*Stated problem*
Rewrite the listing below, swapping every "screenshot" for "screen capture" and keeping everything else the same. Leave the pictures out.

*Data extract*

━━━

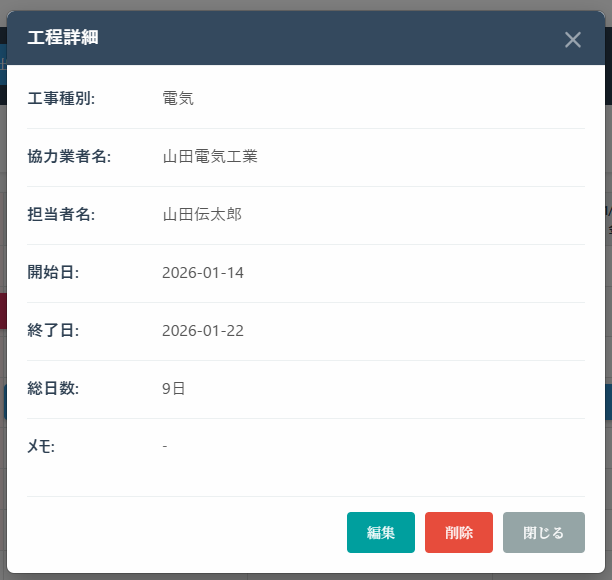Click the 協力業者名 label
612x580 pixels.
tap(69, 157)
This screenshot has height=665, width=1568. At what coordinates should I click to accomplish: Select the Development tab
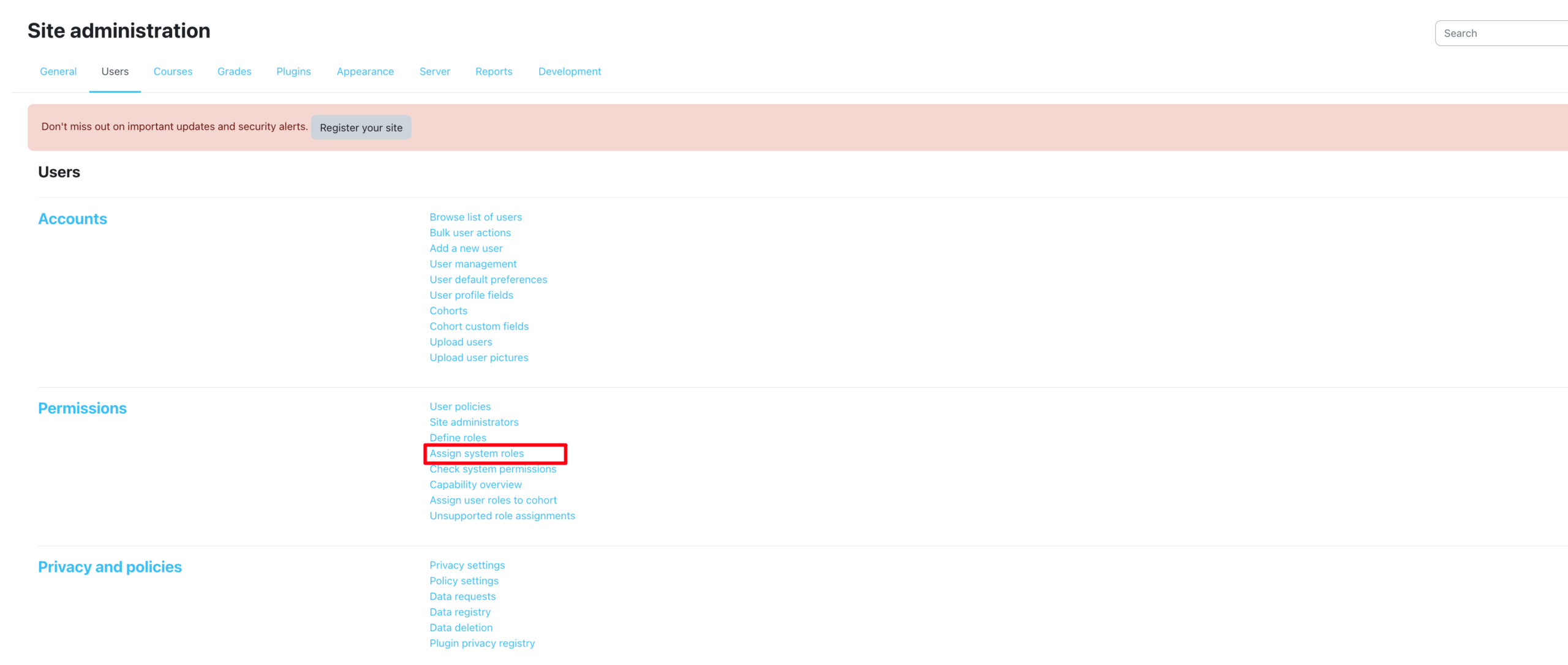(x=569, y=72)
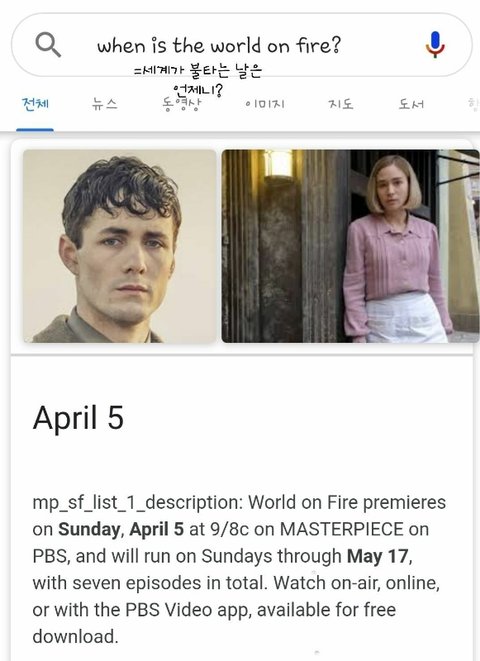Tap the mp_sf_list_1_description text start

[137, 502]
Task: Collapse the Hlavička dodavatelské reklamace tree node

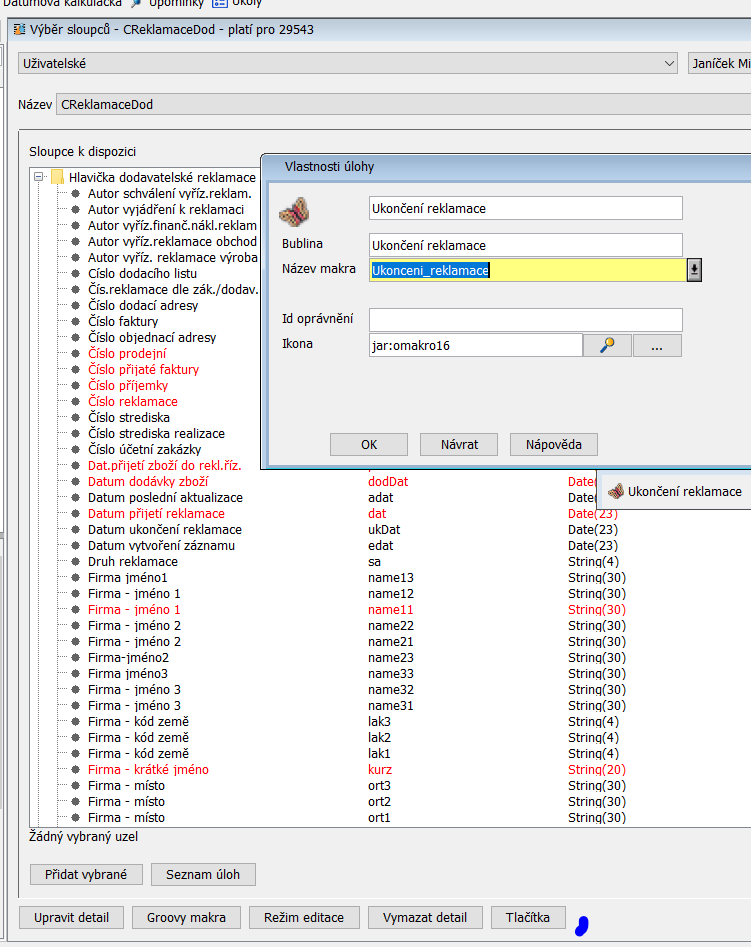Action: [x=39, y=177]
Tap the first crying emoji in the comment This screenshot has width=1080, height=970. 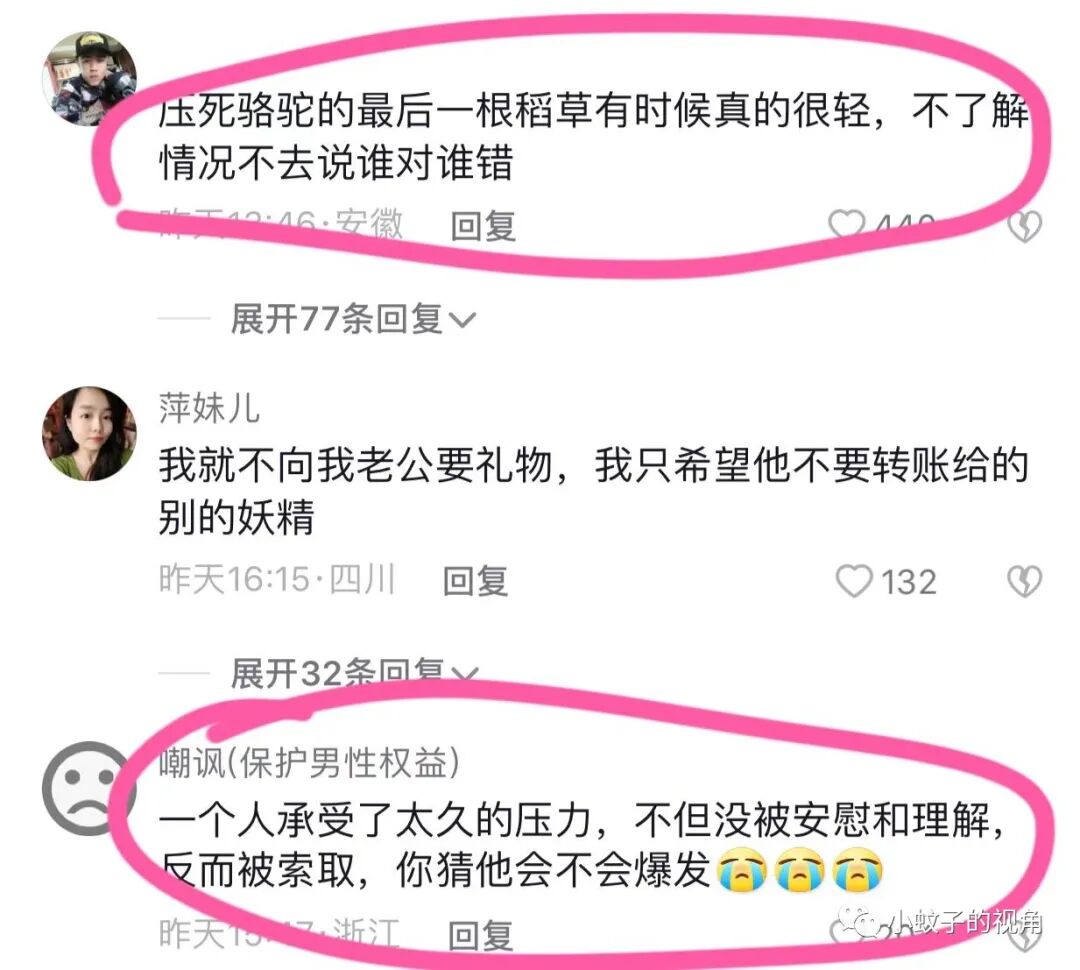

━━━

*Expected answer*
Click the 協力業者名 label
612x580 pixels.
tap(69, 157)
This screen capture has height=665, width=1568. At what coordinates should I click to accomplish: Select the Development tab
(x=569, y=72)
Tap the mp_sf_list_1_description text start

[137, 502]
Task: Collapse the Hlavička dodavatelské reklamace tree node

Action: [x=39, y=177]
Tap the first crying emoji in the comment This screen capture has width=1080, height=970. 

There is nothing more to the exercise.